Given that potential use cases of transferAndCall are unclear, I see the value of our article in clarifying how it should not be used.

Similar issues apply to approveAndCall, however, given that this functionality does not exist in ERC20 (as you said), we would have had to construct an example with vulnerable code to use it. If you have concrete cases, where approveAndCall is called from a smart contract we would be happy to check.

Overall, our intention was just to notify people that special care is needed when using these functions inside a smart contract.

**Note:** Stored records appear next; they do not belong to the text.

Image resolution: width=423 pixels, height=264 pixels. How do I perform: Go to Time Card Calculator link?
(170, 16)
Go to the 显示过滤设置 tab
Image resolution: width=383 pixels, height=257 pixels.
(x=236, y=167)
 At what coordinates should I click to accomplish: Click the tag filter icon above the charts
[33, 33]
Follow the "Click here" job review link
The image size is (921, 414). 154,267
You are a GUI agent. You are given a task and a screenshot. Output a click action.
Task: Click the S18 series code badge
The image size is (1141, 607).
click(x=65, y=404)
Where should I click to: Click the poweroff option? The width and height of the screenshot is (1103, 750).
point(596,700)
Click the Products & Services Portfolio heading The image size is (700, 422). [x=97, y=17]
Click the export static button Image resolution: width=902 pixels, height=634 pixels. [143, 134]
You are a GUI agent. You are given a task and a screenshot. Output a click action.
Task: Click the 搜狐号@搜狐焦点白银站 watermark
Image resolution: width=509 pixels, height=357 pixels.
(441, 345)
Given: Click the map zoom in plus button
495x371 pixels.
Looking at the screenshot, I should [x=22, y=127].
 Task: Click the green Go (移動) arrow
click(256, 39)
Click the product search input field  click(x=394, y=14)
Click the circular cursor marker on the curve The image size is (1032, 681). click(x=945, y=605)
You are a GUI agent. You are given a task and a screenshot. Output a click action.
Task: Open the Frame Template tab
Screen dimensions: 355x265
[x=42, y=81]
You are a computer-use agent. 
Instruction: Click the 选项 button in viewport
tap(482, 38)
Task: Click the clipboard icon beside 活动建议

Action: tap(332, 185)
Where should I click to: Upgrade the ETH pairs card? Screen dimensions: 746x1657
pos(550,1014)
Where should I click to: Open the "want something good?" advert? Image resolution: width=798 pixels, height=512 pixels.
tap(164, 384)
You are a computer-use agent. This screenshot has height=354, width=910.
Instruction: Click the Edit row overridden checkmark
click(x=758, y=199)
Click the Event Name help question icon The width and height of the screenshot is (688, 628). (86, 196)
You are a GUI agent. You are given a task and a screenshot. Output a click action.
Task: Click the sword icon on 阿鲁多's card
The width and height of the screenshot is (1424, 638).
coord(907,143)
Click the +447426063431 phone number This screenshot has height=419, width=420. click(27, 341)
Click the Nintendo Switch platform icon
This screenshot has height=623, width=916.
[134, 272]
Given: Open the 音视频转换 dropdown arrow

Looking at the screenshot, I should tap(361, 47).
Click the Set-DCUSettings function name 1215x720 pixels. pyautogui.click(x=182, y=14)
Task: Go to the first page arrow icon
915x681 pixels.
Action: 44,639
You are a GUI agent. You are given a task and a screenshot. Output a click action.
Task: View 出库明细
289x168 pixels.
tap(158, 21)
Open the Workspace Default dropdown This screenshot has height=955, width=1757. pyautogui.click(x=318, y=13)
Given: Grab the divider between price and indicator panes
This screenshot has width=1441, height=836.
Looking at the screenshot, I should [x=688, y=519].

– ritzdorf, CTO @ ChainSecurity

ERC827: abuse of CUSTOM_CALL will cause unexpected result

opened 06:18PM - 24 Jun 18 UTC

closed 04:32PM - 28 Jun 18 UTC

p0n1

## 🎉 Description Dangerous ERC827 implementation about `anythingAndCall`. …https://github.com/OpenZeppelin/openzeppelin-solidity/blob/f18c3bc438b366f9cb3a8613f5be160c2cbced5e/contracts/token/ERC827/ERC827Token.sol#L46 Users are allowed to pass arbitrary data, leading to call any function with any data on any contract address. - [x] 🐛 This is a bug report. - [ ] 📈 This is a feature request. ## 💻 Environment Any contract using this ERC827 implementation or with similar CUSTOM_CALL feature will be affected. ## 📝 Details It is a really bad practice to allow the abuse of CUSTOM_CALL in token standard. ```js <address>.call.value(msg.value)(_data) ``` Attackers could call any contract **in the name of vulnerable contract** with CUSTOM_CALL. This vulnerability will make these attacking scenarios possible: - Attackers could steal almost each kind of tokens belong to the vulnerable contract [[1]] [[2]] - Attackers could steal almost each kind of tokens `approved` to the vulnerable contract - Attackers could bypass the auth check in vulnerable contract by proxy of contract itself in special situation [[3]] (**edit**: current openzeppelin implementation is not affected with the help of `require(_to != address(this));`) - Attackers could pass fake values as parameter to cheat with receiver contract [[4]] We ([SECBIT](https://secbit.io)) think that the ERC827 proposal should be discussed further in community **before OpenZeppelin putting the implementation in the repo.** Many developers could use this code without knowledge of hidden danger. [1]: https://etherscan.io/tx/0xb72dcc4d04381ccad416b960e95183e94ee13e942743da913cf139c8abe212e7 [2]: https://etherscan.io/tx/0x40a292d74bddaac2690385aee0c366edf31904ef681b547b1baa3190ba568888 [3]: https://medium.com/@atnio/erc223-smart-contract-breach-and-resolution-vulnerability-relating-to-the-concurrent-9a402495f382 [4]: https://github.com/ethereum/EIPs/issues/827#issuecomment-397857455 \[1\] attack 1, https://etherscan.io/tx/0xb72dcc4d04381ccad416b960e95183e94ee13e942743da913cf139c8abe212e7 \[2\] attack 2, https://etherscan.io/tx/0x40a292d74bddaac2690385aee0c366edf31904ef681b547b1baa3190ba568888 \[3\] custom_call related bug, https://medium.com/@atnio/erc223-smart-contract-breach-and-resolution-vulnerability-relating-to-the-concurrent-9a402495f382 \[4\] pass fake values to receiver contract, https://github.com/ethereum/EIPs/issues/827#issuecomment-397857455

AugustoL · July 9, 2018, 11:44am

Hello @jpitts, thanks for bringing this up on the ethereum-magicians community.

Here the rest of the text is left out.